Dans la Grèce antique, le pharmakos (φαρμακός), est « celui qu’on immole en expiation des fautes d’un autre », il désigne la victime expiatoire dans un rite de purification largement pratiqué dans les sociétés dites « archaïques ». Notons que c’est du mot « pharmakos » qu’est issu le mot « pharmakon » (drogue, médicament), remède ou poison selon la dose et l’usage. La filiation est donc évidente, il s’agit toujours d’une tentative de purification, la catharsis, séparation du bon et du mauvais qui conduit à la guérison.

Tout sacrifice remplit donc une fonction destinée à contenir et à expulser une violence fondamentale, inhérente à l’homme, une violence essentielle et de nature mimétique toujours selon René Girard.

Dès lors, comment ne pas voir ce qui est pourtant tellement visible aujourd’hui ?

L’essentiel n’étant pas de voir ce que tout le monde voit, mais de penser ce que personne n’a jamais pensé à propos de ce que tout le monde a vu.

Omicron semble fracturer l’équation sanitaire et toutes les mesures contraignantes et liberticides dans la mesure où ce dernier avatar viral ne semble pas plus virulent qu’un rhume de saison selon toutes les données disponibles depuis six semaines.

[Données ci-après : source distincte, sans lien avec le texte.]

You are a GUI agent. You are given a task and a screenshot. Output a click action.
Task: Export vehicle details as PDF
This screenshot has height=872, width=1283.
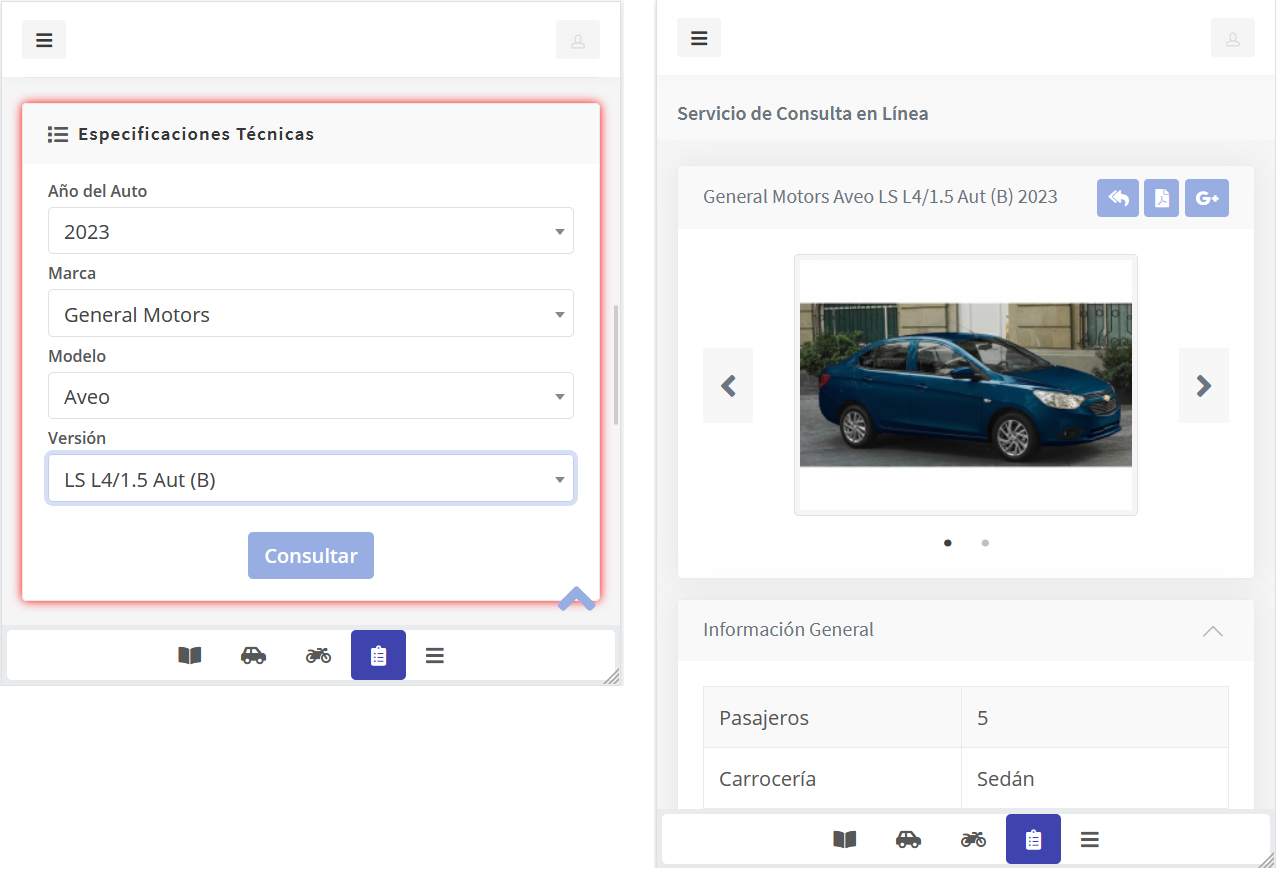point(1161,198)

Dès lors, l’obligation du passe vaccinal deviendrait caduque dans cet espace sanitaire où circule un virus devenant majoritaire et très contagieux, mais demeurant inoffensif pour la grosse majorité de la population. Comment justifier de conditionner la vie des individus à un laissez-passer dans ces conditions ?  Et, comment justifier une ségrégation sociale et un statut particulier et discriminatoire pour les personnes non vaccinées ?

Cette épidémie omicron est surtout une épidémie de test, mais aussi une épidémie des personnes vaccinées, ce d’autant que depuis des mois, les non-vaccinés sont exclus de la vie sociale. Il suffit de consulter les cartes épidémiologiques pour s’en apercevoir.

La pression sur les populations non vaccinées relève du harcèlement moral, du chantage, de l’extorsion et de la maltraitance émotionnelle.

Cette pression exercée de manière perverse et même sadique (je vais « emmerder les non-vaccinés ») est potentiellement porteuse de violence. Mais attention, lorsque la pâte du tube de dentifrice est sortie, il est impossible de la remettre à l’intérieur.

La ségrégation et la stigmatisation des personnes qui refusent le vaccin et la dégradation de leur qualité de citoyen en font des parias de la société légitimement offensés et susceptibles de mettre leur colère en acte, les transformant en outre en cibles potentielles pour tous les thanatophobiques effrénés.

Les déclarations incendiaires des dirigeants français et belges sont par conséquent de nature à déclencher les forces les plus souterraines et les pulsions les plus les primaires dans une population déjà très éprouvée par deux années de tyrannie sanitaire totalement injustifiée.

La stratégie du bouc émissaire est un instrument de clivage politique vieux comme l’humanité. Le président Macron l’attise sciemment pour pouvoir fédérer sa majorité en désignant le mal, il assume de déclencher cette violence dans le registre du sacrifice. Si des violences se déclenchent à l’avenir, il pourra désigner le mal et procéder à un sacrifice cathartique en satisfaisant les instincts les plus primaires.

La violence mimétique du rite du bouc émissaire et ses pratiques sacrificielles nous rappellent avec force à quel point nous sommes encore et toujours gouvernés par l’inconscient collectif et l’inconscient individuel dans un monde en perdition qui a perdu tous ses repères fondamentaux, et ce malgré l’apparence trompeuse de son décor techno numérique.
Omicron est ce trou noir du Covide qui préfigure peut-être l’arrivée d’un cygne noir qui serait alors de nature à changer vraiment le cours des choses.

Omicron fracture, avale, aspire, éparpille, nettoie.

Accouchera-t-il d’un cygne noir ?

Michel Rosenzweig est philosophe et psychanalyste.